Data on locating visible targets

■ ■ ■

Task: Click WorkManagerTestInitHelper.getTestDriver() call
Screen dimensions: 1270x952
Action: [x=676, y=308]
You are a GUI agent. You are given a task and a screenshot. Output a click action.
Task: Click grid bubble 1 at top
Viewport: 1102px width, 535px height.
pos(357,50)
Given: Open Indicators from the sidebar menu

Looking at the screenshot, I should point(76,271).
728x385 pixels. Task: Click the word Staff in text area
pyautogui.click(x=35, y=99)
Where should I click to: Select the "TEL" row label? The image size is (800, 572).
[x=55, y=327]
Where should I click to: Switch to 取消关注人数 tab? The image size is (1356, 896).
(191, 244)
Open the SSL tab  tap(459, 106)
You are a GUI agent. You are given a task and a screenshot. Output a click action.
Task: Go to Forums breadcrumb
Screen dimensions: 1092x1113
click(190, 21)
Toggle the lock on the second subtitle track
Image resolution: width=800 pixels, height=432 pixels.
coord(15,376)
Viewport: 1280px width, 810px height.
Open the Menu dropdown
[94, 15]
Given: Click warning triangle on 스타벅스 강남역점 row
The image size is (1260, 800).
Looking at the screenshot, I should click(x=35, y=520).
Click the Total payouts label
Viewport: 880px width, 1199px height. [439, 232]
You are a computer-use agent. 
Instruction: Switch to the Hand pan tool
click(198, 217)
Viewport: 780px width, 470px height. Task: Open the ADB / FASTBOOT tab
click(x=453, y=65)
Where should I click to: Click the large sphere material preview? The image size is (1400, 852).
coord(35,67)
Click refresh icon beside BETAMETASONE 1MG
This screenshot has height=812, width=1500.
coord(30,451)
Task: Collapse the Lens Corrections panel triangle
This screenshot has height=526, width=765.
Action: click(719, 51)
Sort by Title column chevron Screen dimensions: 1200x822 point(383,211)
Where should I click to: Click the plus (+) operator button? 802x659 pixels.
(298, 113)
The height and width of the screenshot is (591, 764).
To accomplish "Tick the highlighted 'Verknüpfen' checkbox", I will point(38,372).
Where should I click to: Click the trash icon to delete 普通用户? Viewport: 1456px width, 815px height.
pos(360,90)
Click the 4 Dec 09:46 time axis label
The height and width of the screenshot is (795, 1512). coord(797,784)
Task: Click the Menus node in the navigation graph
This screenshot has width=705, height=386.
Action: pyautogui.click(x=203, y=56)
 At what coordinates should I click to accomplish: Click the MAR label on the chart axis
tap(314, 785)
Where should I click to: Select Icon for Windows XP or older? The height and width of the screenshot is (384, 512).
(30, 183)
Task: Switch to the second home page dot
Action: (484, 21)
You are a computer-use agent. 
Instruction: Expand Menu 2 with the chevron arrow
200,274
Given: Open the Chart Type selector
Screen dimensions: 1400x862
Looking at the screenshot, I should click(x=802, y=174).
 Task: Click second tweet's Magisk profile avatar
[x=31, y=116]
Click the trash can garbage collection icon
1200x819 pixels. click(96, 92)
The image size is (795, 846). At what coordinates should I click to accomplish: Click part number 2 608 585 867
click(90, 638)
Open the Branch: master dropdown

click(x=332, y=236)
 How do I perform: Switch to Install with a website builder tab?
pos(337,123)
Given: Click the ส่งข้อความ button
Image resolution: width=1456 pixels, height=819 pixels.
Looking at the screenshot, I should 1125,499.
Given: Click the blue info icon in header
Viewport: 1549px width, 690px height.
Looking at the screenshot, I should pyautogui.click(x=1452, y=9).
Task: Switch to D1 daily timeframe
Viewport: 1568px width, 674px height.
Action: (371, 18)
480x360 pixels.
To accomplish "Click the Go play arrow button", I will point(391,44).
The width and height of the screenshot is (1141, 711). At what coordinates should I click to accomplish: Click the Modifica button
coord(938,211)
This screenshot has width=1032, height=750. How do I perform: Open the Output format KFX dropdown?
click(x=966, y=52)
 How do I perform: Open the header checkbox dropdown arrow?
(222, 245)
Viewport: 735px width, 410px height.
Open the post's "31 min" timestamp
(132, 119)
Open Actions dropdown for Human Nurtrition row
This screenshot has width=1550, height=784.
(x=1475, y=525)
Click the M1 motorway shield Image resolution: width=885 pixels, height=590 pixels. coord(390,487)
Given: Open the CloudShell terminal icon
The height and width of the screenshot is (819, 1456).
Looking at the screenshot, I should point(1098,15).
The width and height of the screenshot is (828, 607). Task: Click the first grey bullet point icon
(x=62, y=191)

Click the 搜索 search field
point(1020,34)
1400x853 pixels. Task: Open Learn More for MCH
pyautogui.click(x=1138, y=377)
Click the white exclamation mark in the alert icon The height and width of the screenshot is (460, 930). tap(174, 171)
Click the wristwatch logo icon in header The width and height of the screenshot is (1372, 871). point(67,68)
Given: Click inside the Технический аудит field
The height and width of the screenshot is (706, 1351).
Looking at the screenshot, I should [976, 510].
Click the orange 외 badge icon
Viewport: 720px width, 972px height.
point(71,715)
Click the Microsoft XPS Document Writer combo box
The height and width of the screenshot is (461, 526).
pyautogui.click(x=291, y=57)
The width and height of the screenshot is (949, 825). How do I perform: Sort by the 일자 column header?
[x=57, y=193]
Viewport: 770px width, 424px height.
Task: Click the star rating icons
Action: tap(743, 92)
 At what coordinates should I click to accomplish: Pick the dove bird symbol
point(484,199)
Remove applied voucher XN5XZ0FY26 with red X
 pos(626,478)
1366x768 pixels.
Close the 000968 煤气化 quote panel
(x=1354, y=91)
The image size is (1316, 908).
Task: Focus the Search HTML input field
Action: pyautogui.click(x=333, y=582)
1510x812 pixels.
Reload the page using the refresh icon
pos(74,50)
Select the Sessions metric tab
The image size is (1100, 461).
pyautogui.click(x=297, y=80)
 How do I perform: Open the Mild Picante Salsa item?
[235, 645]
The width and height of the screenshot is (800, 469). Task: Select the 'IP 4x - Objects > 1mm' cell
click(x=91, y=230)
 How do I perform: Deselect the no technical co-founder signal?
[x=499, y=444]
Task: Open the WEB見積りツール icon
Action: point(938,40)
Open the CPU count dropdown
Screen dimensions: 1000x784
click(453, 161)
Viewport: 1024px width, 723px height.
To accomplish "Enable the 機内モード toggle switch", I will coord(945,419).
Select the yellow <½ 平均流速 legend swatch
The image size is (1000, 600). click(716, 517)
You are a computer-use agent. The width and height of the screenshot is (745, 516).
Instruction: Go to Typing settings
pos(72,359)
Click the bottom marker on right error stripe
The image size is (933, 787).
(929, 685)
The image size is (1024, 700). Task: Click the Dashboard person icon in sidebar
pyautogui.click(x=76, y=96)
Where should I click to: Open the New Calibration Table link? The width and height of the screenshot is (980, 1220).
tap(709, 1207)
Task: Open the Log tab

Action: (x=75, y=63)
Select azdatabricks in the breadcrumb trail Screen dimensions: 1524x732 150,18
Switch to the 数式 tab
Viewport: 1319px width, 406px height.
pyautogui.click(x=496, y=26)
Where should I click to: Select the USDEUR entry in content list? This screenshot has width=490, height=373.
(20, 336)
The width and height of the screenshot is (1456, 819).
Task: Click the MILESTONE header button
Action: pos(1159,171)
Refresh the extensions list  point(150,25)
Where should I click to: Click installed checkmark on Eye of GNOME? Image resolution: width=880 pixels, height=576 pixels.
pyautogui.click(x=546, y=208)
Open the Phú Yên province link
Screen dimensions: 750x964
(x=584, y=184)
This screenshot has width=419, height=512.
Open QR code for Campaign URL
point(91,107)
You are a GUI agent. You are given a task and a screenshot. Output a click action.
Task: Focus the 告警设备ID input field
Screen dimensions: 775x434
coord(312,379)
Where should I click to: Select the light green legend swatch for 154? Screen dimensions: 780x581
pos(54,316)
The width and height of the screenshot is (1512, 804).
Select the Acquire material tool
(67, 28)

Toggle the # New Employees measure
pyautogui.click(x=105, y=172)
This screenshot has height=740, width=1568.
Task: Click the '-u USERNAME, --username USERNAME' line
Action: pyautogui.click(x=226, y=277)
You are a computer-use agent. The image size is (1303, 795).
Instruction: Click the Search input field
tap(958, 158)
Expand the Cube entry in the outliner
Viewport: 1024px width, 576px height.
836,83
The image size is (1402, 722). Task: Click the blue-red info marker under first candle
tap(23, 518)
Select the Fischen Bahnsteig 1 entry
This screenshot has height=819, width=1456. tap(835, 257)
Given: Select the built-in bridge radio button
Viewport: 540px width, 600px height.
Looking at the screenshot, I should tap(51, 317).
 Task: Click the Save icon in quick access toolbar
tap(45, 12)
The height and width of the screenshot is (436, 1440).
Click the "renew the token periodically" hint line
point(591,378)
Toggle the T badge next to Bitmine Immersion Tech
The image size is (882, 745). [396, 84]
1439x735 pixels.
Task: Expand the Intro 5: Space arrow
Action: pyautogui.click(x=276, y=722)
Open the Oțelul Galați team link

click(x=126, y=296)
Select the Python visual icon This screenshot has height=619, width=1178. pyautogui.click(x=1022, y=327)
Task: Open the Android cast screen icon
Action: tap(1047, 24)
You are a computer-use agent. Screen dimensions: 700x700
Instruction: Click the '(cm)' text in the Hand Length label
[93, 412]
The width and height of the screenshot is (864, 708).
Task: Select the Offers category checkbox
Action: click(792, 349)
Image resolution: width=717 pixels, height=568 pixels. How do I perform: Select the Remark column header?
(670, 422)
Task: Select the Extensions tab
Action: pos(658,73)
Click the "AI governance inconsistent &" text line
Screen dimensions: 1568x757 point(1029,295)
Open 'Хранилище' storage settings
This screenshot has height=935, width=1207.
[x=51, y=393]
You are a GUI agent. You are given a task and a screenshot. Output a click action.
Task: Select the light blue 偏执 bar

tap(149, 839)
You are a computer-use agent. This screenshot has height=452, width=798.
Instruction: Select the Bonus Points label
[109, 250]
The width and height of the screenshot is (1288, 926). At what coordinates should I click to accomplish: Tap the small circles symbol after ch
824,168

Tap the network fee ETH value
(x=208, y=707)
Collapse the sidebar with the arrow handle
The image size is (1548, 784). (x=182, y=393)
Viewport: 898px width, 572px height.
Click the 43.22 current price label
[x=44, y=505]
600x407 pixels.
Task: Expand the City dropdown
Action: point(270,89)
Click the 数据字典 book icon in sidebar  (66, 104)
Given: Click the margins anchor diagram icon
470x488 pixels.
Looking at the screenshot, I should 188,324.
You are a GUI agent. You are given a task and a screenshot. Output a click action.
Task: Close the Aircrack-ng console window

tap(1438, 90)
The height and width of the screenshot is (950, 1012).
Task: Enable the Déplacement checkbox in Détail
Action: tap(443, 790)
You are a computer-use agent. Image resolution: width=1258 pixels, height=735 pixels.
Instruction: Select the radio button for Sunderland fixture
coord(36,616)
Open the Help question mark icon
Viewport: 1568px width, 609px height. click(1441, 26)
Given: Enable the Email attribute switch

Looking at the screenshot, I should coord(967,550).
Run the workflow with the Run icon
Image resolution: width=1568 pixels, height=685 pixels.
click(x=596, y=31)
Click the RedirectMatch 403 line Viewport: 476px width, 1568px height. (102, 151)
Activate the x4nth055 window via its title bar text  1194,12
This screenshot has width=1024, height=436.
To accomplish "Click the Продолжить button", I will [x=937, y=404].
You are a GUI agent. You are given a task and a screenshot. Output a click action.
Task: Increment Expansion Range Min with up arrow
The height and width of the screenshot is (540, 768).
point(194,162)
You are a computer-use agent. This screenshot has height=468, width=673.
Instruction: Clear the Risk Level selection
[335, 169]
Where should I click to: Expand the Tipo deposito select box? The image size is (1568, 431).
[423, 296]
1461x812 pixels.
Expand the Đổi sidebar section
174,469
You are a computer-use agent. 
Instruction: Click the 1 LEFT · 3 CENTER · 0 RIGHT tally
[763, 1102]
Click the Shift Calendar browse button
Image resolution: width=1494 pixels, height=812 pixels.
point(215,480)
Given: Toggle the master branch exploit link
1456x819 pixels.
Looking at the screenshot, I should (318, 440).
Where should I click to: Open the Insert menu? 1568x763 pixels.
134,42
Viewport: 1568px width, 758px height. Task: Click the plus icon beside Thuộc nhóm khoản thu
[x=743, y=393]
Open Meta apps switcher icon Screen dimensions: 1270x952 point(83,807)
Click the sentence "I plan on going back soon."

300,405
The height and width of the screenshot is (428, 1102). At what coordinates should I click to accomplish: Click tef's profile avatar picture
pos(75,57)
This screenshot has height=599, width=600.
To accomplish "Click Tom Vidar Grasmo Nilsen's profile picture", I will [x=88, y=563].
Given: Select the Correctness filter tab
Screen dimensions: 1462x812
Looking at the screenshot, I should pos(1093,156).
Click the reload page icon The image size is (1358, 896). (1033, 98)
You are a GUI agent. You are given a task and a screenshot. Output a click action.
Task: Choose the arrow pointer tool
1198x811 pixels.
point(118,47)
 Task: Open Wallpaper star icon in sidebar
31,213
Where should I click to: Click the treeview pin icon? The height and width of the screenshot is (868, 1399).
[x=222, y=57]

■ ■ ■

THE EXERCISE: Pull out each line from the rows above that contains the string "axis" and copy it. The match is case-sensitive.

ANSWER TO THIS TASK:
Click the 4 Dec 09:46 time axis label
 At what coordinates should I click to accomplish: Click the MAR label on the chart axis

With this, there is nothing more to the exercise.